A few years ago, passing through Eugene, Oregon, where there are many hippies and no sales tax, I bought a used flute -- a thoroughly manly instrument, I’ll have you know -- which, after a brief flurry of investigative tootling, rapidly became an unused flute. (That is not a sexual metaphor, by the way.) This wonderful silvery contraption of levers and axles and perfectly fit pads, the culmination of millennia of ever-evolving flute technology, lay dismembered in its case, put away on a shelf, forgotten but not gone -- like the box of paints, the Ab-thingy, the Five Weeks to Perfect Classical Greek cassettes, the cold-fusion reactor not even half finished. (It‘s the old story: I couldn’t keep the film from cracking on the quartz substrate during electrolysis.) Life can sometimes seem an accumulation of accusing clutter, of closets full not of skeletons but of the serially abandoned means of self-improvement: They take up a lot of space eventually, those failed good intentions, they can really hem you in.

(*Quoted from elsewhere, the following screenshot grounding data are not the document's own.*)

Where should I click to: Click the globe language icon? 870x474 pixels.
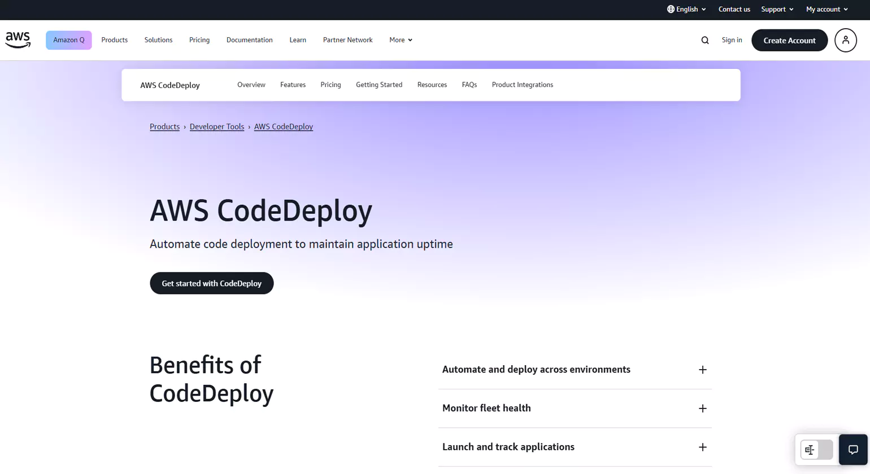click(671, 9)
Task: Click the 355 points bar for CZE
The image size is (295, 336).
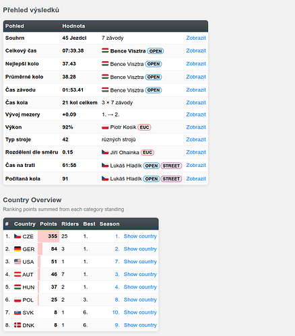Action: coord(48,236)
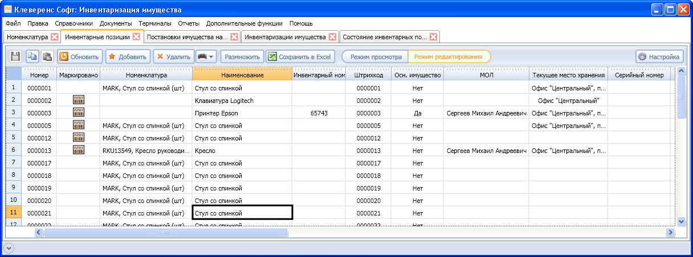This screenshot has width=693, height=257.
Task: Close the Номенклатура tab
Action: 55,37
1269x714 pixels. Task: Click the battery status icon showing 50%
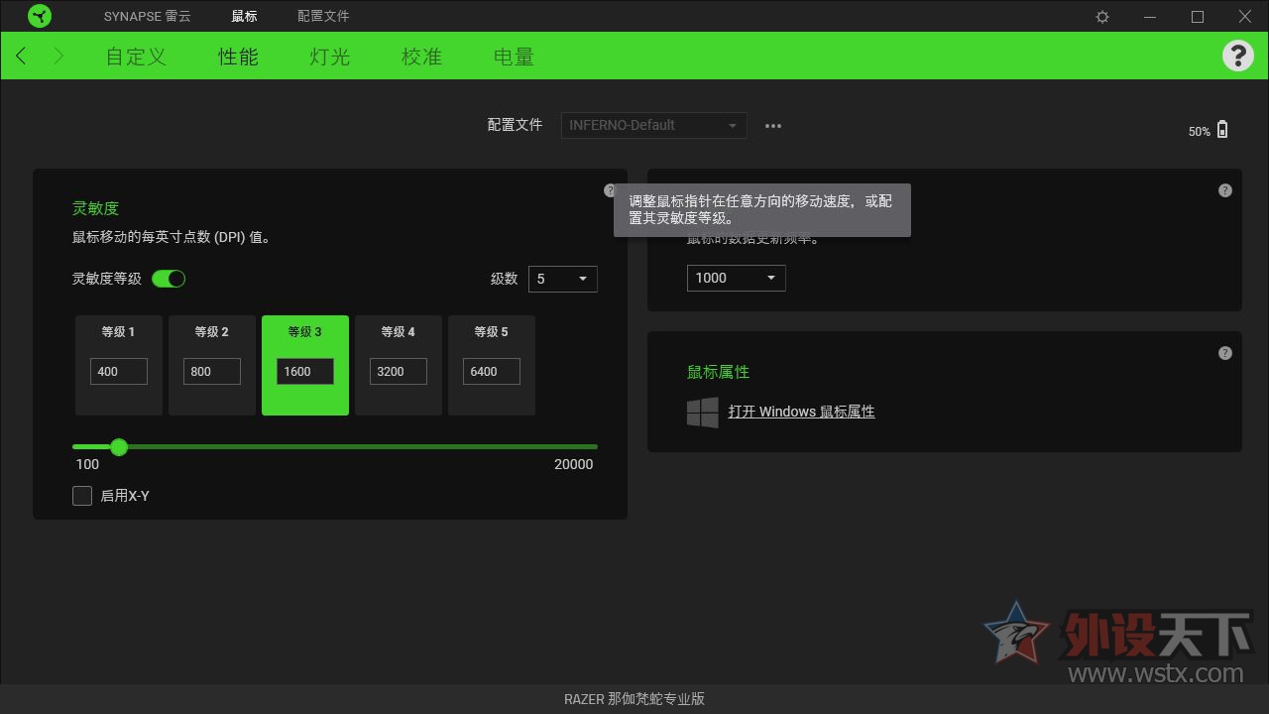pyautogui.click(x=1222, y=129)
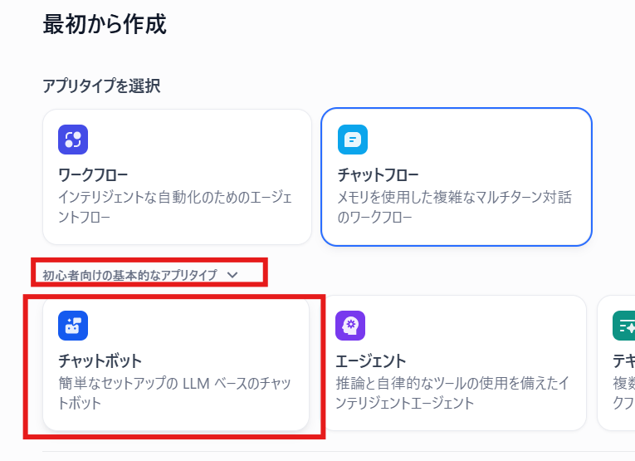
Task: Click the blue Chatbot robot icon
Action: coord(73,326)
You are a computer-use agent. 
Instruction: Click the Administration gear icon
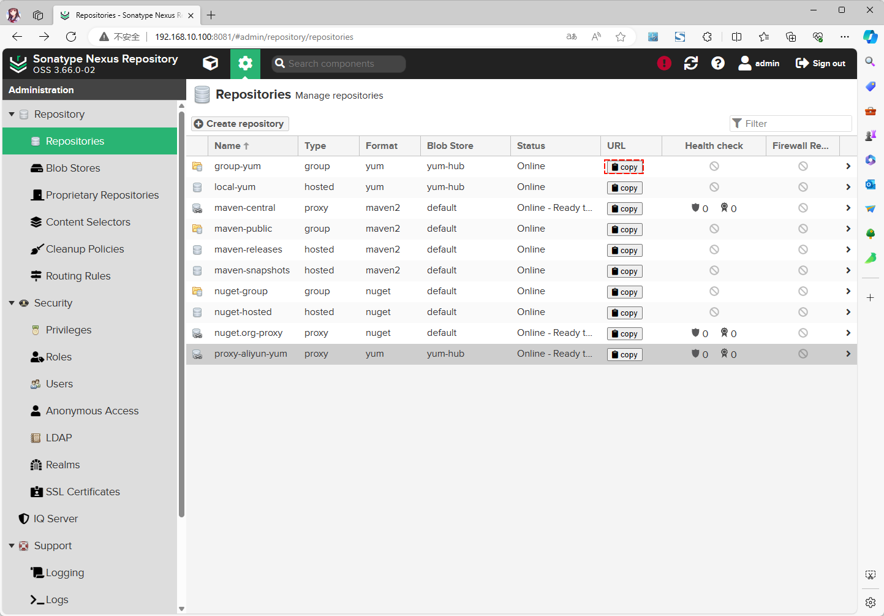pos(245,63)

A not insubstantial portion of the room in which I write is taken up by an old eight-track tape recordermixing deck, the handsome-in-a-mid-‘80s-kind-of-way Tascam 388 Studio 8 -- love the wood-grain laminate -- that I bought several years ago on a whim from a friend who was leaving town. (Perhaps to get away from the Tascam 388.) I definitely thought we could get something good going, the Tascam and I, and here again was an initial flurry of use; but for a long time now it has served only as a surface, upon which I have piled other things I can’t quite get around to. (Lloyd‘s First Law of Stasis: Anything that can be used as a table will be.) But old dreams die hard, and two weeks ago I purchased, for the price of about 20 trips to the cappuccino house, its contemporary equivalent, a software program called the Cakewalk Home Studio 2002™, which takes up no room at all except on the hard drive of my computer, and which though it is not a particularly new kind of program, is nonetheless fomenting revolution in my brain. I am always a little late to the party, but party no less hard for that.
Every little thing it does is magic. I won’t bore you -- and believe me, I could -- with a full rehearsal of its capabilities, but the best part is the little orchestra that lives in there: You feed it notes and it spits back music. You can be as random or as careful about it as you like, and the Cakewalk players follow your lead without comment or complaint. It can‘t, of course, replicate the special experience of playing with living musicians, each of whom brings to the mix his own style, schedule and aroma, and if I could afford to keep an orchestra on call, lodged perhaps in a palatial countryside manor with heliport and grotto and fire pole, I can see how that might be better than the Cakewalk Home Studio 2002™. But this will do.
There is a carpenter bee at work outside my window. It is -- according to its reputation -- busy, though its job (not carpentry) is, after all, just to have sex with flowers. They are making beautiful music together, the bee and the blooms. I am taking flute lessons.
Making music seems to me not so different from sex with flowers (now I am speaking metaphorically), part industry, part luxury, part bumbling around, part aiming to score. Yet notwithstanding the carpenter bee’s easy way with a dahlia, the best-known bug fable is that of the sober, hardworking ants and the improvident fiddler grasshopper, which, having played the summer away, is caught out when winter comes. I have never been able to see music as an altogether respectable activity; it is too much fun, and insufficiently profitable, in the usual sense. Time spent on it seems not exactly wasted or misspent, but stolen from the time I might spend instead producing actual goods (though I would first have to learn how to produce some actual goods) or trying to resolve the film-cracking-on-the-quartz-substrate problem. Practicing the flute or action-composing abstract tunes on the Cakewalk Home Studio 2002™ MIDI grid are not without value -- value to me -- but it‘s not a social value; it’s possibly even an anti-social value, given that I work alone in a room with the door shut.
But I am doing it anyway.
I happened -- accidentally is the only word -- to be watching This Old House the other day, and a couple of guys were going on about some sander with a suction pump like it was, I don‘t know, the Cakewalk Home Studio 2002™. (And I must say it really did a job evening out the dry wall.) We love our toys, childishly, but we love and respect our tools, we revere the beautifully useful. Somewhere there are people getting serious, and maybe a little stupid, about shovels and rakes and food processors, band saws and copy machines, are discussing 18-wheelers like fine wine. If it’s in the natural way of things to always grow bored with toys, whose nature is to be outgrown, used up, tossed aside, when you tire of your tools, you drift toward existential crisis, if you believe at all that what you make is in some way who you are. And that what you don‘t get around to finishing is who you’ll never be. (Come with me to my closet of accusing clutter.)